1.4: Prefill — Computational Deep Dive
The Question We Need to Answer
In Artifact 3, we saw that prefill processes hundreds or thousands of tokens yet completes quickly (e.g., ~50ms for 500 tokens). Meanwhile, decode processes just one token per step yet each step takes ~10ms.
This seems backwards. More tokens should mean more time, right?
To understand why prefill is efficient, we need to understand how GPUs work and what makes some operations fast versus slow. This requires introducing a crucial concept: arithmetic intensity.
How GPUs Actually Work (The Essential Mental Model)
A GPU is fundamentally two things:
1. A massive parallel computer — Thousands of cores that can do arithmetic operations simultaneously.

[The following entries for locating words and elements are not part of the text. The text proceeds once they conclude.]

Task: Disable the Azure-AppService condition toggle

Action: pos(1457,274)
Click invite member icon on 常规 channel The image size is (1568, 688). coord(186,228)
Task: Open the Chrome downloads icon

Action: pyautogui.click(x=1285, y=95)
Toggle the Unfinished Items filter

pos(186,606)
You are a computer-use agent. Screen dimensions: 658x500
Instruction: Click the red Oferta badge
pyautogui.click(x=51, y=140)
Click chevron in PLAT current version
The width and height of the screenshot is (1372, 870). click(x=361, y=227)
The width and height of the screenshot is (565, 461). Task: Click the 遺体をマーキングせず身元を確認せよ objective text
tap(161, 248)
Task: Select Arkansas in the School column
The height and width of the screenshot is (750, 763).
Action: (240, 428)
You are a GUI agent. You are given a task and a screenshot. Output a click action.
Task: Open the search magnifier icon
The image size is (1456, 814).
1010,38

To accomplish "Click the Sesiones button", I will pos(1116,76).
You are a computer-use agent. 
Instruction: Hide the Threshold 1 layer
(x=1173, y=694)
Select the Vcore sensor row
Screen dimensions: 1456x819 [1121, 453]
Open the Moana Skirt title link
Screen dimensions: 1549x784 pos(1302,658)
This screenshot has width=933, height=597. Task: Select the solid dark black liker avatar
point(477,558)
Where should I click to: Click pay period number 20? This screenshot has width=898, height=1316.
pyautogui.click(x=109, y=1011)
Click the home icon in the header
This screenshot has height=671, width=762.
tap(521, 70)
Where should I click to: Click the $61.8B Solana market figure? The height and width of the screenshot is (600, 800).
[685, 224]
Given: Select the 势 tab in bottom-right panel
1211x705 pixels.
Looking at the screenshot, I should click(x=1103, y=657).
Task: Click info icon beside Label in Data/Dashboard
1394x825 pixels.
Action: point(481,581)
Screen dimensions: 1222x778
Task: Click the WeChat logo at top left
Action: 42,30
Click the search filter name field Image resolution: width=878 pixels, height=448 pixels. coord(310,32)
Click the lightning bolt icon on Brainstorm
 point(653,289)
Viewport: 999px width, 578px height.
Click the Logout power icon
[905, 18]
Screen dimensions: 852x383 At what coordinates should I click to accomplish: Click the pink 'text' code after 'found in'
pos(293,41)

An NVIDIA A100 can perform ~312 trillion floating-point operations per second (312 TFLOPS for FP16).
2. A memory system with limited bandwidth — GPU memory (HBM) can transfer data at ~2 TB/s on an A100. This sounds fast, but it's the bottleneck for many workloads.
Here's the key insight: the GPU can compute much faster than it can read data.
Let's put numbers to this:
A100 GPU Specs:
• Compute throughput: 312 TFLOPS (FP16) = 312 × 10¹² operations/second
• Memory bandwidth: 2 TB/s = 2 × 10¹² bytes/second
Ratio: 312 TFLOPS ÷ 2 TB/s = 156 FLOPs per byte
This means: for every byte you read from memory, you need to perform
156 floating-point operations to keep the compute units fully busy.
If your operation does fewer than 156 FLOPs per byte of data read, the compute units will be sitting idle waiting for data. If it does more than 156 FLOPs per byte, you're fully utilizing the compute capability.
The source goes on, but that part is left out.